Selon ce dernier, le cas des journaux coopératifs s'avère plus complexe, surtout si l'éditeur, pour sauver ses marges, ne peut que répercuter ses coûts sur ses clients, lesquels sont aussi les propriétaires du journal: «L'hebdomadaire, propriété des commerçants, ne souhaitera pas saigner ces derniers pour sauver sa publication. Juste un défi de plus!».
M. Charles Desmarteau, propriétaire du Journal La Relève à Boucherville, abonde dans le même sens que M. Patelli.

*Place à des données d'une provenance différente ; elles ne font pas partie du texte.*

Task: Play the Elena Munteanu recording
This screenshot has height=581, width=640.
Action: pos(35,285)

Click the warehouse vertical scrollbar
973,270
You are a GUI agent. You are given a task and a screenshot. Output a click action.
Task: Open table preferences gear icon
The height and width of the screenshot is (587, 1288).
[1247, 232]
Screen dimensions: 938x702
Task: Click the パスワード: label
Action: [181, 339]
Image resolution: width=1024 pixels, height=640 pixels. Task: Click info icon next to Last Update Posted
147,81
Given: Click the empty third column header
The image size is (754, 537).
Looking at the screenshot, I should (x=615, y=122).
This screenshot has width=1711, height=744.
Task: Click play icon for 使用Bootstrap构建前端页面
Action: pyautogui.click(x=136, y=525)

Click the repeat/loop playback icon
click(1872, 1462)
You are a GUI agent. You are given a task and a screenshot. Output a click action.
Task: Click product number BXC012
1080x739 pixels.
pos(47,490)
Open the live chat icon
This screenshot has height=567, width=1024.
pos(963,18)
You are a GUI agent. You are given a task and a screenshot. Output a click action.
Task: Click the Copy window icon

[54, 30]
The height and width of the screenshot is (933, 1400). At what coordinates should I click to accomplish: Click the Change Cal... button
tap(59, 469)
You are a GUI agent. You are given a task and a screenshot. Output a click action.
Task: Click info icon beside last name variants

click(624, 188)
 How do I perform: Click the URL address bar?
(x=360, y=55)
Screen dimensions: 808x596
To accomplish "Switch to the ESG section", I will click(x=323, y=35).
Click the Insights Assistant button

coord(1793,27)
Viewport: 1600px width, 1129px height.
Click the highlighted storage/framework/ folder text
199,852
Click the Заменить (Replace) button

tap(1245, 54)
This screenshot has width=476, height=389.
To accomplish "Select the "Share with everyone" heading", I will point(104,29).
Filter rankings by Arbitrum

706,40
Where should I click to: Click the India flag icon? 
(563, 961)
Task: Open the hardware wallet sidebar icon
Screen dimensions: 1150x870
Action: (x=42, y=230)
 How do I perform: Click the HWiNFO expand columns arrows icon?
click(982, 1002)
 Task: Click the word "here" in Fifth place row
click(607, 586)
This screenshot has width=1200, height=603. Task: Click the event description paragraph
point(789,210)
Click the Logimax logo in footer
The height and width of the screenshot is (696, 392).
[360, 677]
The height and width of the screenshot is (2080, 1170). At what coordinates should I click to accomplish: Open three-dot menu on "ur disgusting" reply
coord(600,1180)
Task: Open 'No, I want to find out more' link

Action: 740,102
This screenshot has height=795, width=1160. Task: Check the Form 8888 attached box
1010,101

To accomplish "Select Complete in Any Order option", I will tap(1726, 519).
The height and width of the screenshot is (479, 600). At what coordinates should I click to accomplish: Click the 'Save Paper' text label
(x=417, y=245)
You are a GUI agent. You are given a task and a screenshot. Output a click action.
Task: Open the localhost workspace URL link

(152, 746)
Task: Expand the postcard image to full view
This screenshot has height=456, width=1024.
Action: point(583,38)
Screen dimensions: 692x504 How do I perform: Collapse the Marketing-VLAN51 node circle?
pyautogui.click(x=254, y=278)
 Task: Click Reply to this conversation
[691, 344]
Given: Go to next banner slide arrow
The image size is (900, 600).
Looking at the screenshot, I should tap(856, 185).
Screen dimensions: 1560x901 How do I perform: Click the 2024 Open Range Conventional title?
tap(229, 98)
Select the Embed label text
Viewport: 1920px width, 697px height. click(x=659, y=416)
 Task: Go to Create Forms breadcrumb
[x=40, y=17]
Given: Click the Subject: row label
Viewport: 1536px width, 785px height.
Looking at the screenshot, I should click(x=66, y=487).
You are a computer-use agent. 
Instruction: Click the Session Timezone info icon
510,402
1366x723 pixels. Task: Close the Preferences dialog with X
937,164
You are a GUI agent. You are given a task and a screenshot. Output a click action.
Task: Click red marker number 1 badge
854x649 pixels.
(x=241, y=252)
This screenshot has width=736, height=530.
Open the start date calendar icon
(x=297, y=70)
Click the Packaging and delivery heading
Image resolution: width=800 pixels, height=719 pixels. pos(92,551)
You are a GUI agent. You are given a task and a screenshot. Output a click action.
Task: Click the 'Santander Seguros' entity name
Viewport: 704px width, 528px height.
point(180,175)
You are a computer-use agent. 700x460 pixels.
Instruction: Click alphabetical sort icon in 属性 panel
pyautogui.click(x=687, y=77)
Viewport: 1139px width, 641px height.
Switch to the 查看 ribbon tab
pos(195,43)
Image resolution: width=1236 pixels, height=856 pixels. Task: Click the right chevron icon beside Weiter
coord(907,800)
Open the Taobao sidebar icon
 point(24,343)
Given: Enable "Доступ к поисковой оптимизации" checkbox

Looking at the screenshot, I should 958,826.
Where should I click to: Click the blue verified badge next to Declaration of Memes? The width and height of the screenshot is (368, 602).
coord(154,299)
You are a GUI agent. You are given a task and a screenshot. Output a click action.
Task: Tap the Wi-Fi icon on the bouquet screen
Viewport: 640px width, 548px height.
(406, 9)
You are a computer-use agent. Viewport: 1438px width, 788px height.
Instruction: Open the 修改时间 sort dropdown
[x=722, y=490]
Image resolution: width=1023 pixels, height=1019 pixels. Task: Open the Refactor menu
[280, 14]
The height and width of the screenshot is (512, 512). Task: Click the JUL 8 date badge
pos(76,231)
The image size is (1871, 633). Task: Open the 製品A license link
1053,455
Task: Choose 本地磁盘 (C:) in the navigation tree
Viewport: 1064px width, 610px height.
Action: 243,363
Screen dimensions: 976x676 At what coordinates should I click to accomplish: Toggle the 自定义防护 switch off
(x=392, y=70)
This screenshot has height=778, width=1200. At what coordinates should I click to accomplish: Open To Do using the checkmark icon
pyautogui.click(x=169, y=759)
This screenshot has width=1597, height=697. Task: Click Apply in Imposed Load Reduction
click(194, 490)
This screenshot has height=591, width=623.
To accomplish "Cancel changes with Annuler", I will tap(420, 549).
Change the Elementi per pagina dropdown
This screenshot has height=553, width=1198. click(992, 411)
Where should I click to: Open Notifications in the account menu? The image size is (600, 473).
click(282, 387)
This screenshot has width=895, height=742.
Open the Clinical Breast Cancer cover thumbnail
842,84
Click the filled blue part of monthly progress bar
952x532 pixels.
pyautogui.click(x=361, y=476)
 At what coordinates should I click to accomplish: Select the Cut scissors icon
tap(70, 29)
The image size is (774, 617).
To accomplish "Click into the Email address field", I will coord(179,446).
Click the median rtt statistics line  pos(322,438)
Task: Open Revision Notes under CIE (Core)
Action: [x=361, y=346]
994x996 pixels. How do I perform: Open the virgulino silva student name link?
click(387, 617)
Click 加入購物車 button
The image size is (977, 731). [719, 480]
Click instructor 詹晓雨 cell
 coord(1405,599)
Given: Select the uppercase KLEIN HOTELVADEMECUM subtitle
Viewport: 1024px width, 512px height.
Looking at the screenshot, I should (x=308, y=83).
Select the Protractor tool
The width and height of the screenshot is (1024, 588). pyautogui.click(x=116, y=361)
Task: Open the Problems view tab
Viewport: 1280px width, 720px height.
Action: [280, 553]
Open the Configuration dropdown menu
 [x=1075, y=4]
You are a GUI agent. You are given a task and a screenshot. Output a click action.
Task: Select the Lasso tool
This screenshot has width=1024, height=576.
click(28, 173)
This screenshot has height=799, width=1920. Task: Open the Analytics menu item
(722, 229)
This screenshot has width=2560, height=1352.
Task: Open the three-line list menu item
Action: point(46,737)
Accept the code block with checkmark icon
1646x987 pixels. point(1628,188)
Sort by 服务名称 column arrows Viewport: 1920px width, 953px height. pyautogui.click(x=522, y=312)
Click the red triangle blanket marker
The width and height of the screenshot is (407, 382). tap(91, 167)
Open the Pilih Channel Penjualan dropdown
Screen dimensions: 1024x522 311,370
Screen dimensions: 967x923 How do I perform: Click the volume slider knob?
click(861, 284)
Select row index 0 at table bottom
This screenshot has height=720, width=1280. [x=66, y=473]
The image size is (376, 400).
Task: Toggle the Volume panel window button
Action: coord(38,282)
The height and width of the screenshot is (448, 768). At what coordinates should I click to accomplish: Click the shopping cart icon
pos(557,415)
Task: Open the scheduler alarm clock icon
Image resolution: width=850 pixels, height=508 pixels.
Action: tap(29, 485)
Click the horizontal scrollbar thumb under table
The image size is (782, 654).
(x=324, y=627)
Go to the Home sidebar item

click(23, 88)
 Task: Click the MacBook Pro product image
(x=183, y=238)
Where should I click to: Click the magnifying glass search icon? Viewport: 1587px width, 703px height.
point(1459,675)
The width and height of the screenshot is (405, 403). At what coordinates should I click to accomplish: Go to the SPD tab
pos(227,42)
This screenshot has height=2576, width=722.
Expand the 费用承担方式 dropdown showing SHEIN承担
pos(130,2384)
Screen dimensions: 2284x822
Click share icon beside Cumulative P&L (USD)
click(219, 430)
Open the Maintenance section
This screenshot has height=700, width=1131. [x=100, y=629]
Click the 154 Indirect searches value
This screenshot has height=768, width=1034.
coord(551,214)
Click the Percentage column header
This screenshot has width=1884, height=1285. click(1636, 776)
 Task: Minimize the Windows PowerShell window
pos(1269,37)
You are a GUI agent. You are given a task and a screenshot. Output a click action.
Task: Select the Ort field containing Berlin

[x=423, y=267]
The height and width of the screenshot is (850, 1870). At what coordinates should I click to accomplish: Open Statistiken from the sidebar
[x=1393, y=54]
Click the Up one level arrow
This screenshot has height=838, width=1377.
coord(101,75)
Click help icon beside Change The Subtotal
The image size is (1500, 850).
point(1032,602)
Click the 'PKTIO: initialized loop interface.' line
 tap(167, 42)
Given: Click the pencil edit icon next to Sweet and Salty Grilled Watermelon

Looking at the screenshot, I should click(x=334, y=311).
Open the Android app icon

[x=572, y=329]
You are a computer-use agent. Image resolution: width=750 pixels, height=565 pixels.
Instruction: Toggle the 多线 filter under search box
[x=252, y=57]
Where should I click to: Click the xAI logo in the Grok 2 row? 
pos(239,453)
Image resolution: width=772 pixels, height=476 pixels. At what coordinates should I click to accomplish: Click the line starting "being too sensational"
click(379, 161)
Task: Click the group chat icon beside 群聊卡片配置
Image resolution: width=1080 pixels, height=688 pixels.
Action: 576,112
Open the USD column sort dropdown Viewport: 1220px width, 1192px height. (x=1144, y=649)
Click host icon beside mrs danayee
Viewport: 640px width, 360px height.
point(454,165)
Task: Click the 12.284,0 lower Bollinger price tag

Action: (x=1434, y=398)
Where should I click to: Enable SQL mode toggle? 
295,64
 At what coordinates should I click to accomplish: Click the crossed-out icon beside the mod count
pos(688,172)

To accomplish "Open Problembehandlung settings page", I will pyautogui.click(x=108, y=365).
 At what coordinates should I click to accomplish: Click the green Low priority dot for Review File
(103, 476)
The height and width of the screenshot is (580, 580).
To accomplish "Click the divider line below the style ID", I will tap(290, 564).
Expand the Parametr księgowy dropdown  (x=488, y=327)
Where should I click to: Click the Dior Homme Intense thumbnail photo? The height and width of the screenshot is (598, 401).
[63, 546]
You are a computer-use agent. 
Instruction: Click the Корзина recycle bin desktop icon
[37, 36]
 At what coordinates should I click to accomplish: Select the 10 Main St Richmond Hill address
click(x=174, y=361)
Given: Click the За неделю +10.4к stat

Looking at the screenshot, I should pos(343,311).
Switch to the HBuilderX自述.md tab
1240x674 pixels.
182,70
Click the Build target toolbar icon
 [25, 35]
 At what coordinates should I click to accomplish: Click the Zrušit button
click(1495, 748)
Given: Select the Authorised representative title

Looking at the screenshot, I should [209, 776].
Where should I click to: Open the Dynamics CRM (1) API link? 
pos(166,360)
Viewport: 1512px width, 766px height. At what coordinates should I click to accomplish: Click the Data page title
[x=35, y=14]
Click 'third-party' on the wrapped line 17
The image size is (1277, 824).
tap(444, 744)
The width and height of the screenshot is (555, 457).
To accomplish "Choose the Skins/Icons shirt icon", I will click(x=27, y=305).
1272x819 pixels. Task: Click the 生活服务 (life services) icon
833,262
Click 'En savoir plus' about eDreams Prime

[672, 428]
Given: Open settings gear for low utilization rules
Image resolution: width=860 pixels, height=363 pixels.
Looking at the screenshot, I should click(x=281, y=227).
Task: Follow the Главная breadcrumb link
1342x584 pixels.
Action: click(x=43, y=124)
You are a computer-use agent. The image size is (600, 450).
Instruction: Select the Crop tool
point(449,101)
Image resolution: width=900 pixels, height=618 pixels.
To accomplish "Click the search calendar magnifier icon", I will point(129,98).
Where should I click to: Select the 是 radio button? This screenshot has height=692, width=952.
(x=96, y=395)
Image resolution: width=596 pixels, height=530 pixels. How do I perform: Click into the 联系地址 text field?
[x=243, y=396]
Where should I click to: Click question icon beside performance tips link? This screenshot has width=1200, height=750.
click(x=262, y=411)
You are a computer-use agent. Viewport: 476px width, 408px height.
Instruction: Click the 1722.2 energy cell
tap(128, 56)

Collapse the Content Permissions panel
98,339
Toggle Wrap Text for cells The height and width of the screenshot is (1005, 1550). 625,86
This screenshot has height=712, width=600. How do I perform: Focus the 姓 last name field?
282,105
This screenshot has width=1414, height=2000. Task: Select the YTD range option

M. Gilles Bordonado, président de La Revue de Terrebonne, s'inquiète également: «Dans l'histoire des hebdomadaires au Québec, jamais il n'y aura eu une telle concentration de la presse entre les mains d'une seule entreprise. Je pense qu'en applaudissant aussi rapidement cette transaction, nous avons perdu de notre pouvoir de négociations avec TC Média qui doit absolument, à mon avis, offrir des garanties solides pour assurer la pérennité des journaux indépendants. Comme la très grande majorité des indépendants, je suis très heureux et très satisfait de mes ententes avec TC Média sur le plan de l'impression et de la distribution, mais on ne sait jamais ce que l'avenir nous réserve devant une entreprise en situation de quasi monopole. Qu'est-ce qui nous assure que TC Média ne se lancera pas dans une guerre de prix quand les choses ne tourneront pas à son avantage?».